# [Task details]
Can you repeat every one of the items below word for word?

==*==

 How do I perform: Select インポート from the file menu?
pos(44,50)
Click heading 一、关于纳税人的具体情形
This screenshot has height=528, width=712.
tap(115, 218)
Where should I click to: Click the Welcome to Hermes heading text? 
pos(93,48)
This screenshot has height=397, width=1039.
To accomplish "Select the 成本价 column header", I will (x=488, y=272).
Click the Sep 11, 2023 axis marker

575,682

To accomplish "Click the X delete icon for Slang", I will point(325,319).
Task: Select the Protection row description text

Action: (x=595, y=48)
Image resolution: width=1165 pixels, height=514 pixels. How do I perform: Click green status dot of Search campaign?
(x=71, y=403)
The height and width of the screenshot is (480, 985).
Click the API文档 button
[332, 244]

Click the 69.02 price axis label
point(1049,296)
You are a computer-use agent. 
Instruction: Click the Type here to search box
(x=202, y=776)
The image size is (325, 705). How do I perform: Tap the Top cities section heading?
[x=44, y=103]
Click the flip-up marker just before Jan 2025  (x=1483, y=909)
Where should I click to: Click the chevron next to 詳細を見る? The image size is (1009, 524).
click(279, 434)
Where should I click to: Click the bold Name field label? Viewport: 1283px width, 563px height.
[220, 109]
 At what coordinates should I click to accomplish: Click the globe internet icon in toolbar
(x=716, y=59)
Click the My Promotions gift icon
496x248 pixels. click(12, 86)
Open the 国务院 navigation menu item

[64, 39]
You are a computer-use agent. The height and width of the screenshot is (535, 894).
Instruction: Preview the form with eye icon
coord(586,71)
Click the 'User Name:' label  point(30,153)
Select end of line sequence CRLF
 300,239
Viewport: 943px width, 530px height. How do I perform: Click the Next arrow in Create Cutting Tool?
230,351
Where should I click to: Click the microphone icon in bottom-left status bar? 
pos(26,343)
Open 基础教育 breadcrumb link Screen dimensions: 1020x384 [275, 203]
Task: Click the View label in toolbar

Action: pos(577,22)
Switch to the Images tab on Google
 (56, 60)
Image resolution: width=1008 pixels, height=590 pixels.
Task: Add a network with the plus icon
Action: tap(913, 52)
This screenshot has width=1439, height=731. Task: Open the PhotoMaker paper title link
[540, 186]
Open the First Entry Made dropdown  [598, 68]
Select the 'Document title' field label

==*==

# [Expected answer]
 How do I perform: Select インポート from the file menu?
pos(44,50)
Click heading 一、关于纳税人的具体情形
This screenshot has height=528, width=712.
tap(115, 218)
Where should I click to: Click the Welcome to Hermes heading text? 
pos(93,48)
This screenshot has height=397, width=1039.
To accomplish "Select the 成本价 column header", I will (x=488, y=272).
Click the Sep 11, 2023 axis marker

575,682

To accomplish "Click the X delete icon for Slang", I will point(325,319).
Task: Select the Protection row description text

Action: (x=595, y=48)
Image resolution: width=1165 pixels, height=514 pixels. How do I perform: Click green status dot of Search campaign?
(x=71, y=403)
The height and width of the screenshot is (480, 985).
Click the API文档 button
[332, 244]

Click the 69.02 price axis label
point(1049,296)
You are a computer-use agent. 
Instruction: Click the Type here to search box
(x=202, y=776)
The image size is (325, 705). How do I perform: Tap the Top cities section heading?
[x=44, y=103]
Click the flip-up marker just before Jan 2025  (x=1483, y=909)
Where should I click to: Click the chevron next to 詳細を見る? The image size is (1009, 524).
click(279, 434)
Where should I click to: Click the bold Name field label? Viewport: 1283px width, 563px height.
[220, 109]
 At what coordinates should I click to accomplish: Click the globe internet icon in toolbar
(x=716, y=59)
Click the My Promotions gift icon
496x248 pixels. click(12, 86)
Open the 国务院 navigation menu item

[64, 39]
You are a computer-use agent. The height and width of the screenshot is (535, 894).
Instruction: Preview the form with eye icon
coord(586,71)
Click the 'User Name:' label  point(30,153)
Select end of line sequence CRLF
 300,239
Viewport: 943px width, 530px height. How do I perform: Click the Next arrow in Create Cutting Tool?
230,351
Where should I click to: Click the microphone icon in bottom-left status bar? 
pos(26,343)
Open 基础教育 breadcrumb link Screen dimensions: 1020x384 [275, 203]
Task: Click the View label in toolbar

Action: pos(577,22)
Switch to the Images tab on Google
 (56, 60)
Image resolution: width=1008 pixels, height=590 pixels.
Task: Add a network with the plus icon
Action: tap(913, 52)
This screenshot has width=1439, height=731. Task: Open the PhotoMaker paper title link
[540, 186]
Open the First Entry Made dropdown  [598, 68]
Select the 'Document title' field label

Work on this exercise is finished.